Housing professionals argue that creating more of an incentive for “trade-up” buyers, or non-first-time homebuyers, would create significantly more demand in the marketplace:
Business leaders say that while the first-time-buyer credit has succeeded in jump-starting the bottom end of the housing market, more needs to be done to lure “trade-up” buyers back to the market. Realtors and builders argue that boosting sales among existing owners as opposed to first-time buyers will spur more sales because each transaction involves two home sales. “That ‘move-up’ buyer has got to have somewhere to go,” says Mr. Smith, who warns that without more incentives for existing homeowners, the housing market’s “stalemate will be nasty and protracted.”

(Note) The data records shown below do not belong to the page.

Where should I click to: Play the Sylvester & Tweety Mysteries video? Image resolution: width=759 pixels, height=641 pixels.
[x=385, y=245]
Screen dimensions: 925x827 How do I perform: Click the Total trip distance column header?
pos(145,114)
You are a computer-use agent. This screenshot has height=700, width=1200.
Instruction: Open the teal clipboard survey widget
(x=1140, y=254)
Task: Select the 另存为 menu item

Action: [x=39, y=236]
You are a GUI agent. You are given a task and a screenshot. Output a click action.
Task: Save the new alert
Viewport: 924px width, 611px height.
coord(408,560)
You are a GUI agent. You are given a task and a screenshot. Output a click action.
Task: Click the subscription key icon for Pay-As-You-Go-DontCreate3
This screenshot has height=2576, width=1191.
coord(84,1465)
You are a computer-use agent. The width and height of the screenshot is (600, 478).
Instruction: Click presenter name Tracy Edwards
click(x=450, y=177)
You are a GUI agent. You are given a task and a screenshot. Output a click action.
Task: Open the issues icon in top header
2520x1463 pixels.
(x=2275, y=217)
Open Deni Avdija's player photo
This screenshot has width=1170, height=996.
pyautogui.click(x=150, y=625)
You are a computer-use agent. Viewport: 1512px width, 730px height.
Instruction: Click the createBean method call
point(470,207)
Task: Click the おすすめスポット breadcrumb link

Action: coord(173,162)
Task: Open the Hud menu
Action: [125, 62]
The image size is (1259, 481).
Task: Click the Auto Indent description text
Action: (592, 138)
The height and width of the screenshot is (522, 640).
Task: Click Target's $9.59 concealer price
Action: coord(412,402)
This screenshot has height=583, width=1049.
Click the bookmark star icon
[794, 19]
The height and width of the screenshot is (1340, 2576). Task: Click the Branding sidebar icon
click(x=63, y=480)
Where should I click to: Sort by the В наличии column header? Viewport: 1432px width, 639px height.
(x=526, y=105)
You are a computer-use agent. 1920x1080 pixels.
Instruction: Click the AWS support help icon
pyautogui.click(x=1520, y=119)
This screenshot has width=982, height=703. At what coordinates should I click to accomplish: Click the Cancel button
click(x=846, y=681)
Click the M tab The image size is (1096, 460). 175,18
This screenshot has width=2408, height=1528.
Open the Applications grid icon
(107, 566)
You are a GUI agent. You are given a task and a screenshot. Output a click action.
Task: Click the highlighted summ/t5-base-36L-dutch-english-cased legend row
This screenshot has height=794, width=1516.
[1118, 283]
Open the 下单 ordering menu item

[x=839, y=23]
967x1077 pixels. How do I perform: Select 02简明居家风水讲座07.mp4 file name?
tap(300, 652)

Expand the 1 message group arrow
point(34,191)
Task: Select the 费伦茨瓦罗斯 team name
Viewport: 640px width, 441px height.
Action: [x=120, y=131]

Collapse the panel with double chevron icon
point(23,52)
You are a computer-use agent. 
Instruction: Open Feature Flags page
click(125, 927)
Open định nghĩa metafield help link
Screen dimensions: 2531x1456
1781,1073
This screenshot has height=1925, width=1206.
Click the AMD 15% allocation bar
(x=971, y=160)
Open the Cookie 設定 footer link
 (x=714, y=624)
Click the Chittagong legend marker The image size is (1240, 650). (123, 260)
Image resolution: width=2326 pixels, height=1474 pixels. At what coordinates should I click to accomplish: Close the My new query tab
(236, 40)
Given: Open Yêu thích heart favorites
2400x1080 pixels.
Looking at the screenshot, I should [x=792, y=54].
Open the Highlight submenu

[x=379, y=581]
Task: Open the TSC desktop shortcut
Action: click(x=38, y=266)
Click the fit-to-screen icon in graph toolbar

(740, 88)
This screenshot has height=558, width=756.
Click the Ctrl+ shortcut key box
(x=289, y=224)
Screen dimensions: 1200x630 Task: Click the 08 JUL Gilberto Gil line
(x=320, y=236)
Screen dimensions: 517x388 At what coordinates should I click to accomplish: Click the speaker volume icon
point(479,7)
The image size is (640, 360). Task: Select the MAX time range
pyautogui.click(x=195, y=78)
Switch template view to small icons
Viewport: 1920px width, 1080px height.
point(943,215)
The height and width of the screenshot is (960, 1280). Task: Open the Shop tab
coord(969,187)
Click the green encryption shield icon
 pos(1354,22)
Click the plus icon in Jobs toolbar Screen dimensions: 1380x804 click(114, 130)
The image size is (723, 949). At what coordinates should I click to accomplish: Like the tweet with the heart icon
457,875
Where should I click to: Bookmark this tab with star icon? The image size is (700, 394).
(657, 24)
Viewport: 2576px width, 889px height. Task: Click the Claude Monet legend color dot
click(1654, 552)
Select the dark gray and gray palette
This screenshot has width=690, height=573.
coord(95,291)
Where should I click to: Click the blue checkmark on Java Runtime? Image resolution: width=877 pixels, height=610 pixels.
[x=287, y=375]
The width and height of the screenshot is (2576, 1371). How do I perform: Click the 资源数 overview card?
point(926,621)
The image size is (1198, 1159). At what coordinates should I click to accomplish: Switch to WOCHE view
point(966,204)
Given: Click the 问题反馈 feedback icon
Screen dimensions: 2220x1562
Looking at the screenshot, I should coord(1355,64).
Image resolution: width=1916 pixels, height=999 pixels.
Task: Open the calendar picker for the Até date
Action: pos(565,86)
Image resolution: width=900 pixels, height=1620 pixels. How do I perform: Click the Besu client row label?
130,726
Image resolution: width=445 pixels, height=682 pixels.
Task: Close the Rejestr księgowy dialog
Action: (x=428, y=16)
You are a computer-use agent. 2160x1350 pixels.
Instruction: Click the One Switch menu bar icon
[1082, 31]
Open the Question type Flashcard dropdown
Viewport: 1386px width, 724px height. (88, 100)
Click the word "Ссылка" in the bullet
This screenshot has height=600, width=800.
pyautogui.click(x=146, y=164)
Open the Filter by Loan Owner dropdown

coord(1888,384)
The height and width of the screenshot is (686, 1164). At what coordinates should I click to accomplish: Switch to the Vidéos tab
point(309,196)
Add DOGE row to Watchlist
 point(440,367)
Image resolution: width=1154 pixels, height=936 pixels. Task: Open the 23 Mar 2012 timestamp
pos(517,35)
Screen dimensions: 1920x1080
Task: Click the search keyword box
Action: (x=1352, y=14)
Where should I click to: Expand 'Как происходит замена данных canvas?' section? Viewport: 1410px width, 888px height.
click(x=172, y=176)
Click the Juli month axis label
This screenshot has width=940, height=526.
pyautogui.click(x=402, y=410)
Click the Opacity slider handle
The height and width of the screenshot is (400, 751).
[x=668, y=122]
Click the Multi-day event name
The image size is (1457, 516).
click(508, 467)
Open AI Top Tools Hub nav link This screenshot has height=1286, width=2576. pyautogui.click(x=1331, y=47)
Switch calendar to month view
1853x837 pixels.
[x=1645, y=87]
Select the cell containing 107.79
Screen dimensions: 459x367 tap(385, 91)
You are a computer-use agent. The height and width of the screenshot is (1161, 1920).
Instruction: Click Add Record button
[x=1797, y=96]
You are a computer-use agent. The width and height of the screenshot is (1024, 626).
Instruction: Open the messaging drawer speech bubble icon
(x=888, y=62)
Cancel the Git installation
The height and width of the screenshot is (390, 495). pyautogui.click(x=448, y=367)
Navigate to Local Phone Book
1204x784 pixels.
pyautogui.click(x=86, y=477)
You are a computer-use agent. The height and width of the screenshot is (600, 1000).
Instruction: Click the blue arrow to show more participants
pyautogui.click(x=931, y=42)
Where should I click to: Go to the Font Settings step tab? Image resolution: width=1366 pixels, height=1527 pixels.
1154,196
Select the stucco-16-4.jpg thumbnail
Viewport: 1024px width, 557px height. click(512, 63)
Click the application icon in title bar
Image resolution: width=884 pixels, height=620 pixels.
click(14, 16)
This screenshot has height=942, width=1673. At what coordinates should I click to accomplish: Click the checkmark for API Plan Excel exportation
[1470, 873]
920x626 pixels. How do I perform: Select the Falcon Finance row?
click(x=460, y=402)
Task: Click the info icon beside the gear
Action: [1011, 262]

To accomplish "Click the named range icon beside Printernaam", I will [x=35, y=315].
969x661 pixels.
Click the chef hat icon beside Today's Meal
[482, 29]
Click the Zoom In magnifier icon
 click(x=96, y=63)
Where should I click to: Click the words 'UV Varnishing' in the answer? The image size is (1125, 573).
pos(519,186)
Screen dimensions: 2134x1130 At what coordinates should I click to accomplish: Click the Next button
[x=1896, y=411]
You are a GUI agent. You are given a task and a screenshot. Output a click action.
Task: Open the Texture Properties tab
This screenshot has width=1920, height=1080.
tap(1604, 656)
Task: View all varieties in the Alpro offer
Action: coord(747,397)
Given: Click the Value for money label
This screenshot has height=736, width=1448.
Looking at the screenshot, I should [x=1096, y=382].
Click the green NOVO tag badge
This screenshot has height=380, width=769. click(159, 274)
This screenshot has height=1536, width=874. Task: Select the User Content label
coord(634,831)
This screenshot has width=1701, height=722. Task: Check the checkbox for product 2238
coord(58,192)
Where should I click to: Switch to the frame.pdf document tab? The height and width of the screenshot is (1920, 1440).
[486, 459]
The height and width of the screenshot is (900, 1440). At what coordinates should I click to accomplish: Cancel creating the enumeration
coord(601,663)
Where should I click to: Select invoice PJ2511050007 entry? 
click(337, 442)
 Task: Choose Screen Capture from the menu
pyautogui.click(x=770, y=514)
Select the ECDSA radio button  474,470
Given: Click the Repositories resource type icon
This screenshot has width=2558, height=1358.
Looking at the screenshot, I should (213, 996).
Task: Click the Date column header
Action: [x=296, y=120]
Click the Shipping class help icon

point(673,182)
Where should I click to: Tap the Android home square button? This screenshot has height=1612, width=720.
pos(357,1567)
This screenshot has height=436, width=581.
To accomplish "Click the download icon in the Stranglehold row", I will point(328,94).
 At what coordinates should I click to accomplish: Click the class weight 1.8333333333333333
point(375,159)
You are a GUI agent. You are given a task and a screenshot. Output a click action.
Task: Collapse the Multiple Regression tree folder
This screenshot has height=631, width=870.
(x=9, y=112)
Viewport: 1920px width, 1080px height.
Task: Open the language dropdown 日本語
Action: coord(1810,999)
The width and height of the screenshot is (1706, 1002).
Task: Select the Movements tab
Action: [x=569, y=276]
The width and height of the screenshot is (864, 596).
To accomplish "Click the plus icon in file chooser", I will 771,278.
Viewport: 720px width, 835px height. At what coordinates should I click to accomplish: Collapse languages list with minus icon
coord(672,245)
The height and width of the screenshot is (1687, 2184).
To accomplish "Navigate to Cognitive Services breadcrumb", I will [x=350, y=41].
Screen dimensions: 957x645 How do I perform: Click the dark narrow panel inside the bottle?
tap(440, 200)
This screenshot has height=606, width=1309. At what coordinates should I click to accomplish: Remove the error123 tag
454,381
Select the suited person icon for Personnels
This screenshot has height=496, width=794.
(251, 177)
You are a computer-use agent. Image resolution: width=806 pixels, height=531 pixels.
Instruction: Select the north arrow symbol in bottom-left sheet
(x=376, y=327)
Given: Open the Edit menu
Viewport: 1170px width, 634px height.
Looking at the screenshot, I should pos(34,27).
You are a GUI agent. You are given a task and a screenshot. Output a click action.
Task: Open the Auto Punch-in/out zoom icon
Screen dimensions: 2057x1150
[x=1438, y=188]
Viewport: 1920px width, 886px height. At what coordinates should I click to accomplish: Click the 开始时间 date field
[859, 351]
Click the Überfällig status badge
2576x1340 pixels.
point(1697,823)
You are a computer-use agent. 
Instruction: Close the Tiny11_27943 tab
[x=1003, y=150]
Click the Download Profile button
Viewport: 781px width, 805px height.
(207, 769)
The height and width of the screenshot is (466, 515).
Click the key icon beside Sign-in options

Besides enhancing the tax credit, industry groups have also called upon Congress to continue efforts to keep mortgage rates at 5%. Mortgage rates have climbed 0.71% in the last two weeks, finishing at 5.74% on Tuesday.
While these incentives for the beleaguered housing market seem beneficial to all on the surface, there are several underlying issues which make these “improvements” suspect to serious speculation.
First, we must examine who’s calling on policy makers to enhance the tax credit: they include special interest groups like home builders and realtors. An enhanced tax-credit would serve to generate more business for them.
“These groups are likely seeing some increase in their business, so they automatically think that more is better,” said HSH Vice President Keith Gumbinger.
Second, it’s too soon to tell if the existing tax credit has even been a viable success or not. Policy makers should strongly consider gauging the success of the existing program before they enact another.
Third, when will these incentives end? How much money is enough to jumpstart the market to levels that certain groups deem “acceptable”? Also, how much government intervention can the marketplace handle? “What’s happening is that we’re essentially borrowing from tomorrow’s demand,” said Gumbinger.
These are unique times and our government has concocted some unique ways of dealing with the issues. But the longer these interventions persist, the harder it will be to reestablish a normally-functioning marketplace. Are additional government tax credits the cure for the housing market’s woes? We think not.